Stephen passed up a full scholarship offer from Arkansas to come to Georgetown, which does not offer football scholarships. After being recruited as a running back, the 5-foot-11, 190-pounder switched to defense and has played in 21 games for the improving Hoyas over the past three years with 33 tackles and two interceptions.
DiAndre could have accepted a scholarship to stay close to home at Georgia State, but he also had interest from Georgetown and several Ivy League schools. After visiting Princeton last winter, the 5-8, 205-pound back committed to the Tigers, cancelling planned trips to Penn and Cornell.
“My dad told me if you’re going to go to the NFL, you can make it from anywhere,” Stephen said. “But if you don’t, it makes a difference where your degree comes from.”
In January, Steve Atwater sold his company, and the family decided to follow the oldest boys north, relocating to Montgomery County.
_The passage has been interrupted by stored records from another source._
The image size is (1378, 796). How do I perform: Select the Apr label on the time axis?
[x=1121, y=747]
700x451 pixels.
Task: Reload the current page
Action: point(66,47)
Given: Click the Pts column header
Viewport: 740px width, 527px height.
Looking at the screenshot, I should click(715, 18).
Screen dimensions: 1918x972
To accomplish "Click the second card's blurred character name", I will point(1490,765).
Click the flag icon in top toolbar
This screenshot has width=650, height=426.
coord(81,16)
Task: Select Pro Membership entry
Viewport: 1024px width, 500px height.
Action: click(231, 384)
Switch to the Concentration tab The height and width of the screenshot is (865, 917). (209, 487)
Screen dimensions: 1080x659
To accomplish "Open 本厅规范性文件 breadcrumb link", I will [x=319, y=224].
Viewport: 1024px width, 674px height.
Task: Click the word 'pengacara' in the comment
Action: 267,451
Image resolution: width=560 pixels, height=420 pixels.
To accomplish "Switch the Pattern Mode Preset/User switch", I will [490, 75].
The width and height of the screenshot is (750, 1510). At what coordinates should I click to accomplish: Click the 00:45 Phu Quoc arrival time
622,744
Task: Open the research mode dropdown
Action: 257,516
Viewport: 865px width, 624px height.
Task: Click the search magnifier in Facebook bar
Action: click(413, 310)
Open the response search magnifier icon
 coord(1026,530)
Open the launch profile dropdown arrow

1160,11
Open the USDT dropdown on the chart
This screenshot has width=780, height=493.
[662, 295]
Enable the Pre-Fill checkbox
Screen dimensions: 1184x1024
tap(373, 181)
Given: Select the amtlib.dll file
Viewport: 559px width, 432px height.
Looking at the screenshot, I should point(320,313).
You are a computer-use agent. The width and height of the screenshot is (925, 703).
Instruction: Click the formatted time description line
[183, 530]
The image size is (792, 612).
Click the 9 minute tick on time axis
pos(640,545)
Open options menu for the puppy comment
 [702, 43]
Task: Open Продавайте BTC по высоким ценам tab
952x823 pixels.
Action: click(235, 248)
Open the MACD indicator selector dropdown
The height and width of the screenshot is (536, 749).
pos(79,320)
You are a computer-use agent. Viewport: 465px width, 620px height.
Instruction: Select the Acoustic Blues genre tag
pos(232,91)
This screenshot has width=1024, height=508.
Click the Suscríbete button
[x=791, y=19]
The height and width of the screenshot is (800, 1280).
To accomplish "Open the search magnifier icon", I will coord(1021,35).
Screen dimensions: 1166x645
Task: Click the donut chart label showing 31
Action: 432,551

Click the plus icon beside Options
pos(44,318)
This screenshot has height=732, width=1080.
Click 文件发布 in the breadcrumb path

Atwater’s youngest son, Paris, is a junior linebacker at Sherwood and hopes to play college football. The former safety also has an 11-year-old daughter, Malaysia.
Atwater had a training camp coaching internship with the Redskins two years ago, assisting Mike Shanahan, his former coach with the Broncos. He has aspirations of becoming a pro scout, but for now he’s focusing on being a cheerleader for his children.
“It’s going to be pretty crazy,” Atwater said of Friday’s matchup. “We haven’t decided which side to sit on yet. I told my wife, maybe we’ll each pick a side and then switch at halftime.”